* [Request] Arrange the part of the data that opens with the line containing "has width=1248, height=552." and closes with the line containing "recaptcha-brand: reCAPTCHA is" as a JSON list of strings, one string per line, skipping any blank lines. Leave the pictures out of the answer.

* [Listed records]
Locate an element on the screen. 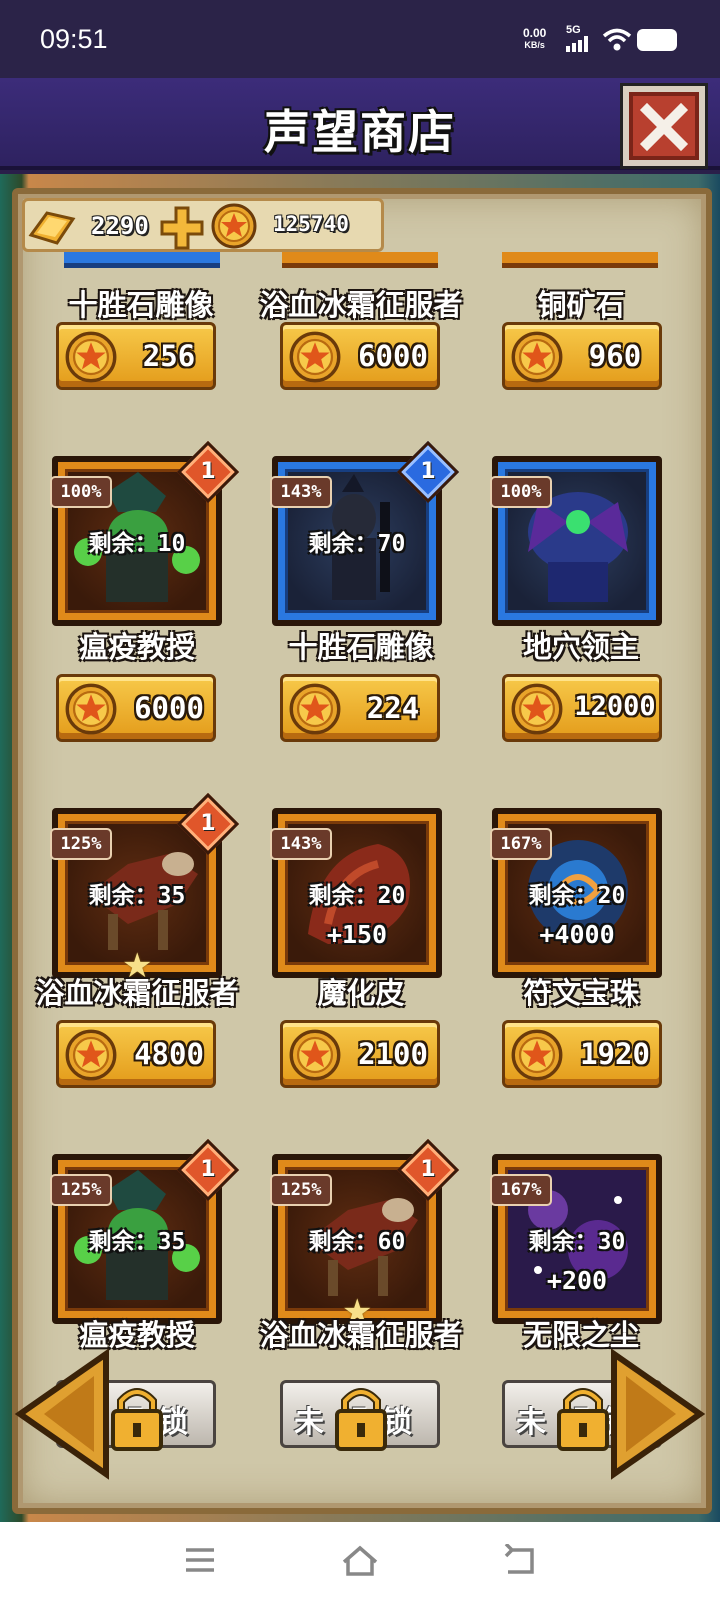  buy-button: 256 is located at coordinates (136, 356).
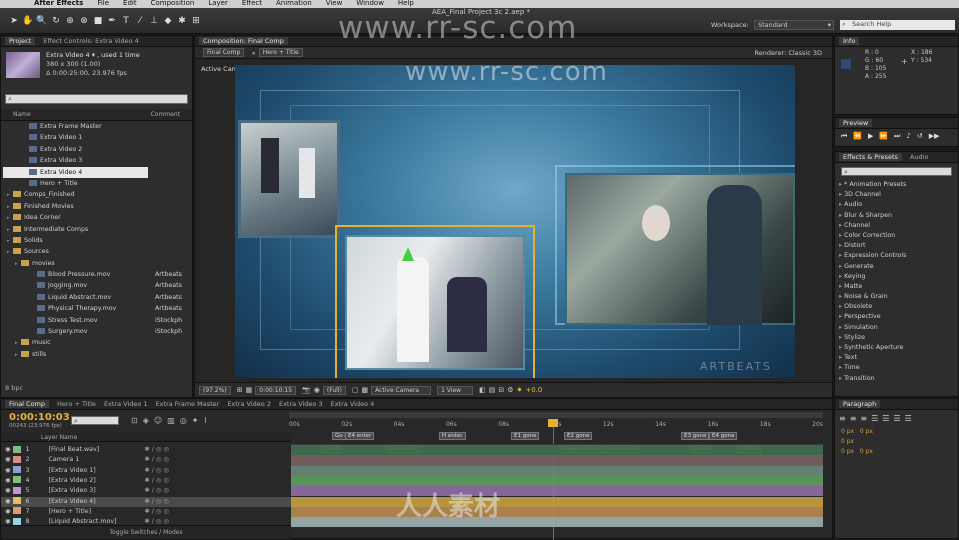 This screenshot has width=959, height=540. I want to click on menu-edit: Edit, so click(130, 4).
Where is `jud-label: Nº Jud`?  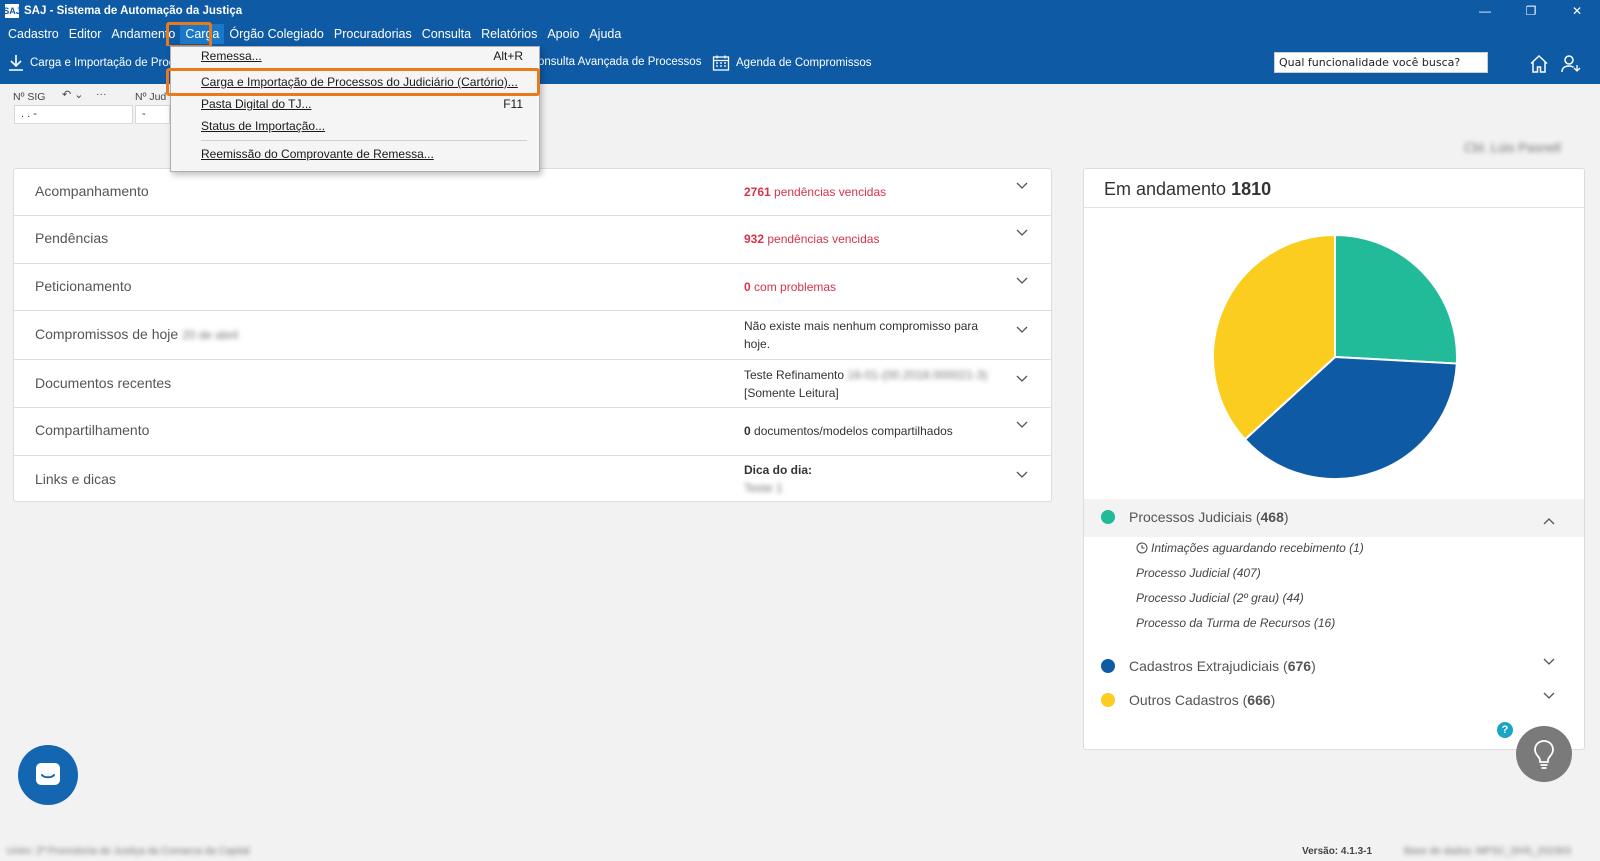
jud-label: Nº Jud is located at coordinates (151, 97).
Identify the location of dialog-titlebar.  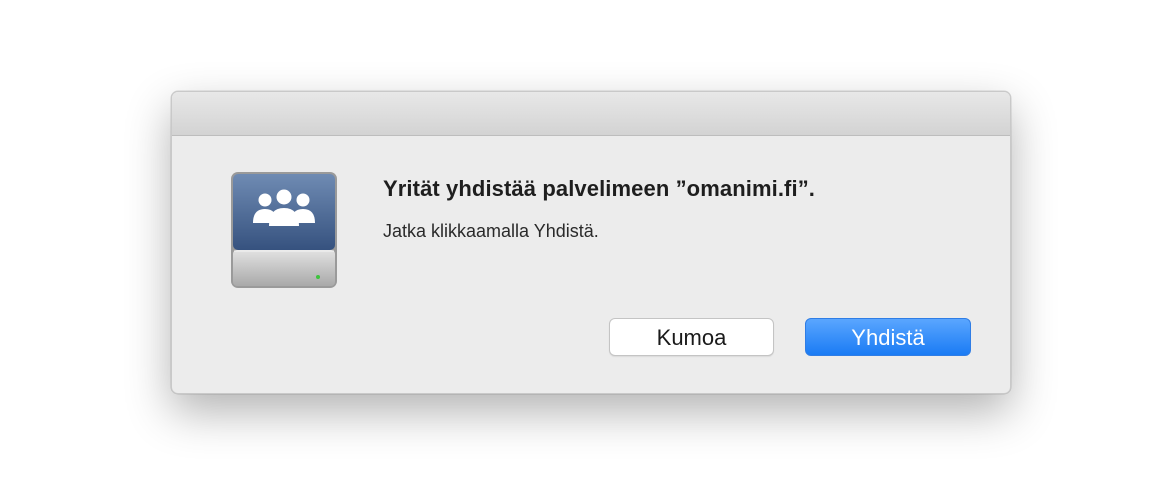
(591, 114).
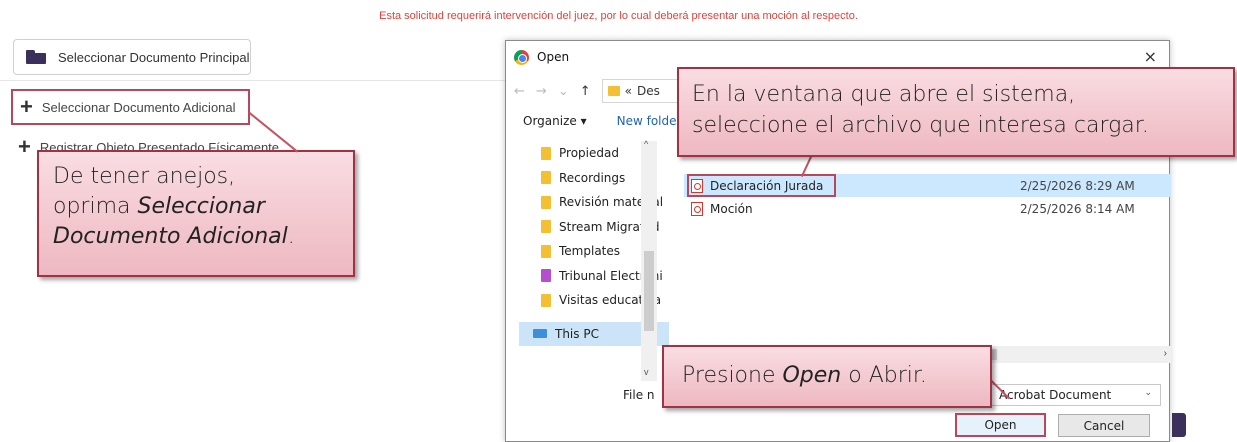  What do you see at coordinates (812, 376) in the screenshot?
I see `callout-text: Open` at bounding box center [812, 376].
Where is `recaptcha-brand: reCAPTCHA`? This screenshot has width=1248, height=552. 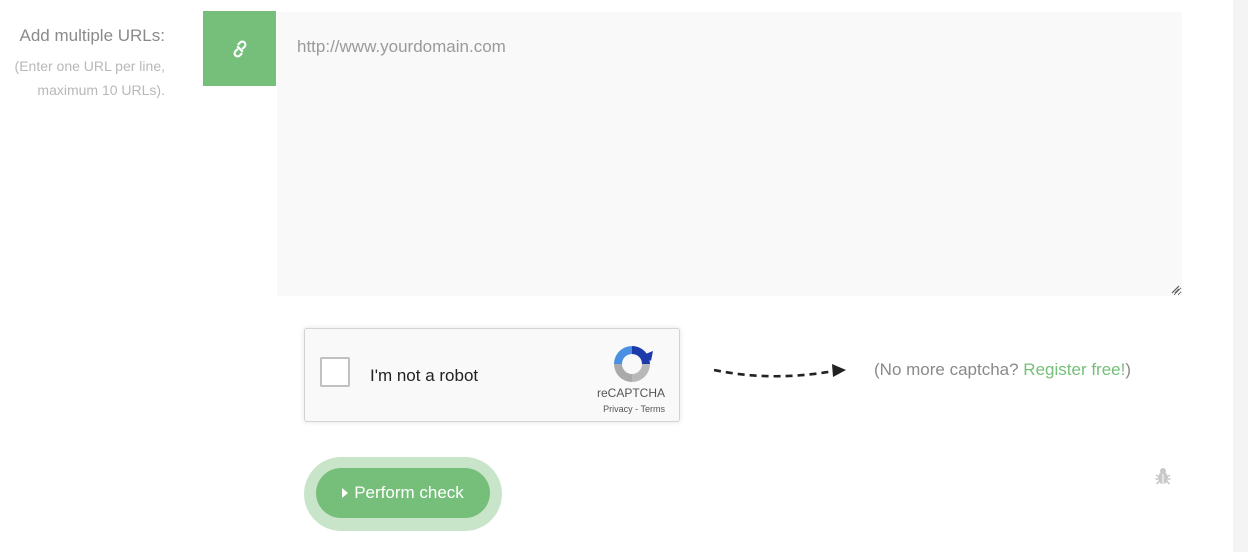
recaptcha-brand: reCAPTCHA is located at coordinates (630, 393).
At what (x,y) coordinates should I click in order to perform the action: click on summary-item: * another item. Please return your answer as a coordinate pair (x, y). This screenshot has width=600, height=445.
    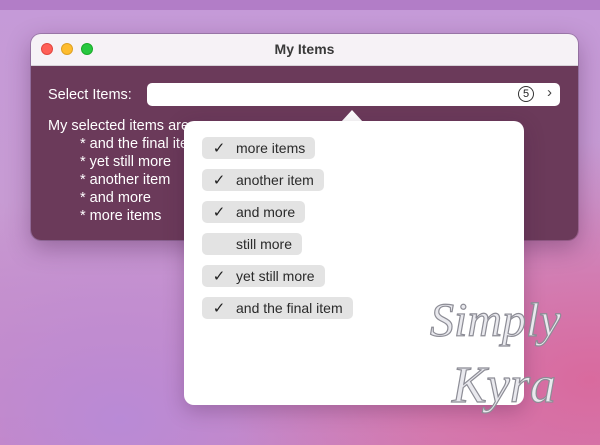
    Looking at the image, I should click on (126, 180).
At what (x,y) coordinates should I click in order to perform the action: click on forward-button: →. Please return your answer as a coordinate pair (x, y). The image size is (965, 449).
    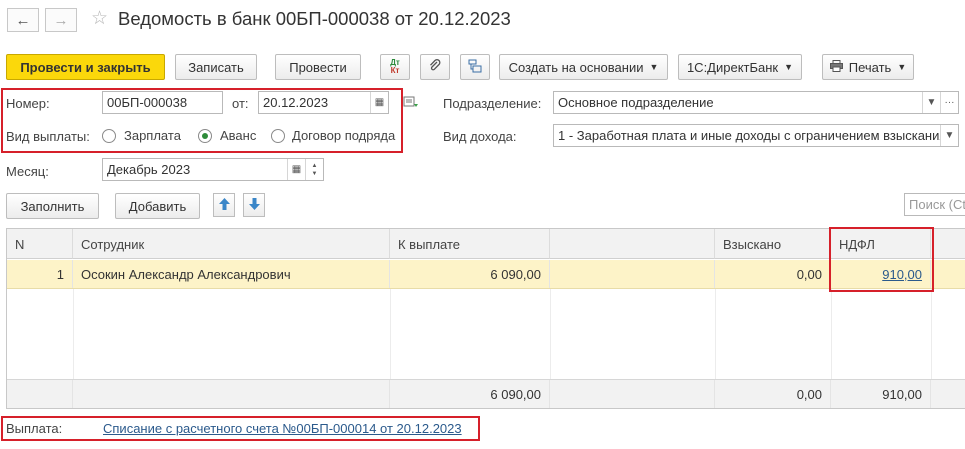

* [Your response]
[
  "Where is `recaptcha-brand: reCAPTCHA`? This screenshot has width=1248, height=552. ",
  "recaptcha-brand: reCAPTCHA is located at coordinates (630, 393)."
]